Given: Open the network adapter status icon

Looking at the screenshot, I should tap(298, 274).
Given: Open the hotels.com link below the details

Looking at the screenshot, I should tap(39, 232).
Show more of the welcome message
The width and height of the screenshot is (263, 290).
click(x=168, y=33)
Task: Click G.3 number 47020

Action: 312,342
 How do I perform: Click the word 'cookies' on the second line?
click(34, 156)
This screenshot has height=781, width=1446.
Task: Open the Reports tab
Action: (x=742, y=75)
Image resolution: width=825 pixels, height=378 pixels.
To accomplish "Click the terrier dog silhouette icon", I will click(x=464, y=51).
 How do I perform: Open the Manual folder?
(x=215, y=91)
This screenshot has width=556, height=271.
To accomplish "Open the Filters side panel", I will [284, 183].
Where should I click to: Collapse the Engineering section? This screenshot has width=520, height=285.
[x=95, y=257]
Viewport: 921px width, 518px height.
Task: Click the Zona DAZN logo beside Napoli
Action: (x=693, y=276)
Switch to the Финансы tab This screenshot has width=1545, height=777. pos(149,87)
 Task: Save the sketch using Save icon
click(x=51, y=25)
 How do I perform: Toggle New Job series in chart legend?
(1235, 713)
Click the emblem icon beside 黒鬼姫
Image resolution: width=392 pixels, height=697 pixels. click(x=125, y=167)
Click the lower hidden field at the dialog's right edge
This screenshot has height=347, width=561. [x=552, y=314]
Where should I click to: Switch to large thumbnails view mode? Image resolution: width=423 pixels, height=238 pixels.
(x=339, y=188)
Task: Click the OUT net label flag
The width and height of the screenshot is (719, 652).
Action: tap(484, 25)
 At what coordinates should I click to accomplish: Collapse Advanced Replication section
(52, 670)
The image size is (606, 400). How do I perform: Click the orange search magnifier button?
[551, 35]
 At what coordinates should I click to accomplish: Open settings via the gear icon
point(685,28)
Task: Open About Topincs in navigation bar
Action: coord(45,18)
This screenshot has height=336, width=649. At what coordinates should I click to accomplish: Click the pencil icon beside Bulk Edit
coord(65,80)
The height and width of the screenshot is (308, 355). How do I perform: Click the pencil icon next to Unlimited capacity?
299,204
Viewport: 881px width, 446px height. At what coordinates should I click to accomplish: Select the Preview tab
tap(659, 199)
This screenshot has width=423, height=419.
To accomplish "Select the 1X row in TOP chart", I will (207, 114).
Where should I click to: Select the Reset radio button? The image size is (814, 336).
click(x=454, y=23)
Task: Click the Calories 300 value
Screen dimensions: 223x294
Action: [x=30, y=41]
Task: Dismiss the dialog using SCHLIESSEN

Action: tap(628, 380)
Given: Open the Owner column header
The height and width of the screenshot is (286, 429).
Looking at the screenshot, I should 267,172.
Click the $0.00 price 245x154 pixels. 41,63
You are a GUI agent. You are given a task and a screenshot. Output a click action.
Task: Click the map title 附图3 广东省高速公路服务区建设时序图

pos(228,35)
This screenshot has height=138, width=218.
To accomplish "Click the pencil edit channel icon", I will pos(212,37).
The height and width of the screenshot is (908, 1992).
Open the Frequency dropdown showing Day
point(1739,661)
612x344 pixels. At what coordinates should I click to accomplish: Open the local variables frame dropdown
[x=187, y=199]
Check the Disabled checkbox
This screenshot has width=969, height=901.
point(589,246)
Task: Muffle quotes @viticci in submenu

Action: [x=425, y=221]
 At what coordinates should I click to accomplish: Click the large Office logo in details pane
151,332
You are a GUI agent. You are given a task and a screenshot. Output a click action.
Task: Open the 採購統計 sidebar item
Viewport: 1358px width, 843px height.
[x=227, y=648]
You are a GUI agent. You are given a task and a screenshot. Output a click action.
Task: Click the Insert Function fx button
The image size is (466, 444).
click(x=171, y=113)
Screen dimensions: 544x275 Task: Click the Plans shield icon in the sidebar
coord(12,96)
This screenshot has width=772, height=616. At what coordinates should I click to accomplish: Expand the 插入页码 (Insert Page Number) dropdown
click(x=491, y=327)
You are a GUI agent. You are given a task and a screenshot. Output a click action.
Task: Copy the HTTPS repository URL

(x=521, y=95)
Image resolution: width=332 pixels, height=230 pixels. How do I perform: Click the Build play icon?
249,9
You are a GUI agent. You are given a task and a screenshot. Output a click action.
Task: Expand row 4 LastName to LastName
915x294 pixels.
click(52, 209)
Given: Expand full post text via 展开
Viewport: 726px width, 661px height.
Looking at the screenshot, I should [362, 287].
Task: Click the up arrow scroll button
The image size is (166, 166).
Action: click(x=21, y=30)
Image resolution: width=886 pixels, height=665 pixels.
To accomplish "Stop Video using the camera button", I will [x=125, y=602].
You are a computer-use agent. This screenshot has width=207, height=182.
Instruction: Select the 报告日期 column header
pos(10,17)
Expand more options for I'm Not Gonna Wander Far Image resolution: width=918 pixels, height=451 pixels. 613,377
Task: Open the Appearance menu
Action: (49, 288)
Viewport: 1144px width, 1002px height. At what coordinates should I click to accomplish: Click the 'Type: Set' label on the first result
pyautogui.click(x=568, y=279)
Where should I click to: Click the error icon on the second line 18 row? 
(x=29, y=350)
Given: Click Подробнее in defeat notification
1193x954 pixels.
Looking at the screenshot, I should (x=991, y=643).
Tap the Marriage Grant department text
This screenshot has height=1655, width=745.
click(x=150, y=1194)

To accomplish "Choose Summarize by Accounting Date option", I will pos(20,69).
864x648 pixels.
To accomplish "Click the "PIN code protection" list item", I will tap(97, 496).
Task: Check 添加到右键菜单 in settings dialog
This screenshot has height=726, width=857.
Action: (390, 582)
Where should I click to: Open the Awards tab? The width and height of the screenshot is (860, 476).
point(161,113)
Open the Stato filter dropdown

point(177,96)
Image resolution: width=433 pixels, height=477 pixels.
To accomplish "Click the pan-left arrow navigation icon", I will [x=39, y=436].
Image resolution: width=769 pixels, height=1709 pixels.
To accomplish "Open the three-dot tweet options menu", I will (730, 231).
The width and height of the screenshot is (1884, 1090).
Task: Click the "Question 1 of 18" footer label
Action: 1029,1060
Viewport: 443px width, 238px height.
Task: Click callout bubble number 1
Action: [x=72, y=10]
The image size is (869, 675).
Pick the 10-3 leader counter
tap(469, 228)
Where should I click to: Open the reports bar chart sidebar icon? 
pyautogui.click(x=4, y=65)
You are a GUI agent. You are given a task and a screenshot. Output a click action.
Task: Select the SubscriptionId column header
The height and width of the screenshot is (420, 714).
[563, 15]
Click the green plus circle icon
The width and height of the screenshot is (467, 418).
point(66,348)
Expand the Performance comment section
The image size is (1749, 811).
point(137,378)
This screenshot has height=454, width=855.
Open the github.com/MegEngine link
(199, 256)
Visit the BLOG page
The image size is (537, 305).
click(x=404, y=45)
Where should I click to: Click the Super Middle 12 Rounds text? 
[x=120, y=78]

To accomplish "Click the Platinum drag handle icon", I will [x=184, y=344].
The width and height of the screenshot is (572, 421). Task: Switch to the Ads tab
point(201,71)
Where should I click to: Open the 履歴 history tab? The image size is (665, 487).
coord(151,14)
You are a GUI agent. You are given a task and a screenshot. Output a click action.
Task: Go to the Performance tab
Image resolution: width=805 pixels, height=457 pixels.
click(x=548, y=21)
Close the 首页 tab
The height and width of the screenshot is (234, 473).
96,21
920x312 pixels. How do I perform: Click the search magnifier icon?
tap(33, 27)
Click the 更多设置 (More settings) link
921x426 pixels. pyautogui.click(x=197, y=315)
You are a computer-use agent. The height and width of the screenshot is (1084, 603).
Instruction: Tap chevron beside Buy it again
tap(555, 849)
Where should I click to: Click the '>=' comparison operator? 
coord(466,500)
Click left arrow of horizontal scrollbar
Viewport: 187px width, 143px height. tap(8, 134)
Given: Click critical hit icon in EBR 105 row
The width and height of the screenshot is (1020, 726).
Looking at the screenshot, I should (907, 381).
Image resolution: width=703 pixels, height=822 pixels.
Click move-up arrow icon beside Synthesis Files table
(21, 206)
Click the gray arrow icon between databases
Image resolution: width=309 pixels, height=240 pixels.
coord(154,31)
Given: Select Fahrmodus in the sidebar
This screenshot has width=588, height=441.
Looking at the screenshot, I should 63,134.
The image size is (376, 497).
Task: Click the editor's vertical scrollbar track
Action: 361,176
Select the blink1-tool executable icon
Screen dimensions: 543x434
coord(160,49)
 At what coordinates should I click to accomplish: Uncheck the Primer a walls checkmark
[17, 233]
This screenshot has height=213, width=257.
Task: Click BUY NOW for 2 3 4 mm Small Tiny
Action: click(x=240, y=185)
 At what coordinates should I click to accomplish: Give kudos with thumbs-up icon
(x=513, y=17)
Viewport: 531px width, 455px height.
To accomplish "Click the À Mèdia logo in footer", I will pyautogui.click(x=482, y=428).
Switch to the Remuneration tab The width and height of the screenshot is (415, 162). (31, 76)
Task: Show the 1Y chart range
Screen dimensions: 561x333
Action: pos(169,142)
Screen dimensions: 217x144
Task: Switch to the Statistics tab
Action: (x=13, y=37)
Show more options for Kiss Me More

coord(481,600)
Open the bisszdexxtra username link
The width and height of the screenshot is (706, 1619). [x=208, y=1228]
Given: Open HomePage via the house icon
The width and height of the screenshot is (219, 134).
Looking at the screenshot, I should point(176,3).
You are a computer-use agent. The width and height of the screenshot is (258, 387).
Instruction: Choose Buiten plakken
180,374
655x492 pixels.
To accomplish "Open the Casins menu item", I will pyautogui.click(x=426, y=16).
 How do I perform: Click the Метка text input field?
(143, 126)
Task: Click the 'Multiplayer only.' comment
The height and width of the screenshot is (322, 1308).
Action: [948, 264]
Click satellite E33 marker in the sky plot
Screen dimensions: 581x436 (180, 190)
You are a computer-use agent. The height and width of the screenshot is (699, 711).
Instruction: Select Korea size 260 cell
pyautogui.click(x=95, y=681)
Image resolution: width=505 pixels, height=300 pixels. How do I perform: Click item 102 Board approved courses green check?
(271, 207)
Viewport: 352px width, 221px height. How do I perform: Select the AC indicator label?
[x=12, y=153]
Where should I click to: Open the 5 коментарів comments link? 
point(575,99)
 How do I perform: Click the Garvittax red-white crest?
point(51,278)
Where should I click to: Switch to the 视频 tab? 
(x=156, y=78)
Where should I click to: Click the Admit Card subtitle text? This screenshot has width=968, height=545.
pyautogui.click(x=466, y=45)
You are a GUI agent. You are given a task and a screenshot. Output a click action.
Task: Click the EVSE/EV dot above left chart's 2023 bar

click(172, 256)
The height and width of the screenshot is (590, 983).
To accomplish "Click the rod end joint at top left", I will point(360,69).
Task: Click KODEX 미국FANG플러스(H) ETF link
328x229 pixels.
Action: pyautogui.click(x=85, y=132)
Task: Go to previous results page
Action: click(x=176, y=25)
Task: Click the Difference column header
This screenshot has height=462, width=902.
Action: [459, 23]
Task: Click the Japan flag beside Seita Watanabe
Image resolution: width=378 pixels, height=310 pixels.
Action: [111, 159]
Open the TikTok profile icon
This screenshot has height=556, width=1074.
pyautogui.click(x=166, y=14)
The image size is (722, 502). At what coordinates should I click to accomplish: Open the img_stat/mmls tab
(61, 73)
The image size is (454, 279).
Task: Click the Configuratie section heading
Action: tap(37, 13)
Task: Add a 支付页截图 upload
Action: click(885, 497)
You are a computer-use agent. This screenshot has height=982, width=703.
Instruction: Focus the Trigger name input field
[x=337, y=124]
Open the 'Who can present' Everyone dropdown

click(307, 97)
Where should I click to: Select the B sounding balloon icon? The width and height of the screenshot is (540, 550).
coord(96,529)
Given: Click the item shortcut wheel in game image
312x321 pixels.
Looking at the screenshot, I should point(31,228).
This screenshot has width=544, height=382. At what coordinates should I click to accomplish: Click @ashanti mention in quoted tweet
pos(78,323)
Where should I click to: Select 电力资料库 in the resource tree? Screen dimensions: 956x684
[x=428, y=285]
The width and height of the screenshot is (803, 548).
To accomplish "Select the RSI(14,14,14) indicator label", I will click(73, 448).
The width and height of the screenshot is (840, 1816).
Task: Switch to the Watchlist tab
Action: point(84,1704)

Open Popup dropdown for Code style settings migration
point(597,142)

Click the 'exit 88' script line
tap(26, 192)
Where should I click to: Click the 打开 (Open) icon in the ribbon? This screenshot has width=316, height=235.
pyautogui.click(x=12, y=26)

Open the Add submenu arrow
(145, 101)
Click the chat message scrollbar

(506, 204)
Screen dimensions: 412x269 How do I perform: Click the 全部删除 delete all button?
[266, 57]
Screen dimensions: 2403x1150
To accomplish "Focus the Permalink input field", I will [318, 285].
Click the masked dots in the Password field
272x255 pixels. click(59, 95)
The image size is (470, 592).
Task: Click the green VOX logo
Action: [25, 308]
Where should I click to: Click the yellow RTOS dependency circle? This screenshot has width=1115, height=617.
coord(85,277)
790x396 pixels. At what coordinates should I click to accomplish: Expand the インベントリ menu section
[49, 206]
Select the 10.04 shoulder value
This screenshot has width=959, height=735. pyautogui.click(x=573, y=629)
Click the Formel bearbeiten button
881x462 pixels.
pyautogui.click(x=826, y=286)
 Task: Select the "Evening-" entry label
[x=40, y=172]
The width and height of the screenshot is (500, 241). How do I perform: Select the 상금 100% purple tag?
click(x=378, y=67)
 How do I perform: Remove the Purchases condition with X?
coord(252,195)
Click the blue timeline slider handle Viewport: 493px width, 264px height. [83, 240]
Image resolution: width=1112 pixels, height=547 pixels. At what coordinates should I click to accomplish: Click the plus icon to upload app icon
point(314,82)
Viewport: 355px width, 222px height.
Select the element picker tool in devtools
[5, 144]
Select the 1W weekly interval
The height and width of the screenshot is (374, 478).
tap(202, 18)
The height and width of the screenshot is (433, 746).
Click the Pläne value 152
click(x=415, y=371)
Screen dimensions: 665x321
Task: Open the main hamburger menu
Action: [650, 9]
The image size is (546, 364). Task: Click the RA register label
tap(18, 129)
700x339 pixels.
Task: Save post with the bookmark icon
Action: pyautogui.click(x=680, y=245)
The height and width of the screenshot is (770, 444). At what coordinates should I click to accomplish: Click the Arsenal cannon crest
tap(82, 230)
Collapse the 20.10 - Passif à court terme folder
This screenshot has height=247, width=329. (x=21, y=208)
--*--
• [TO DO]: If a line of the data includes the word "flag", it counts; give how many lines do, as a bare number.

• [EXERCISE RESPONSE]: 2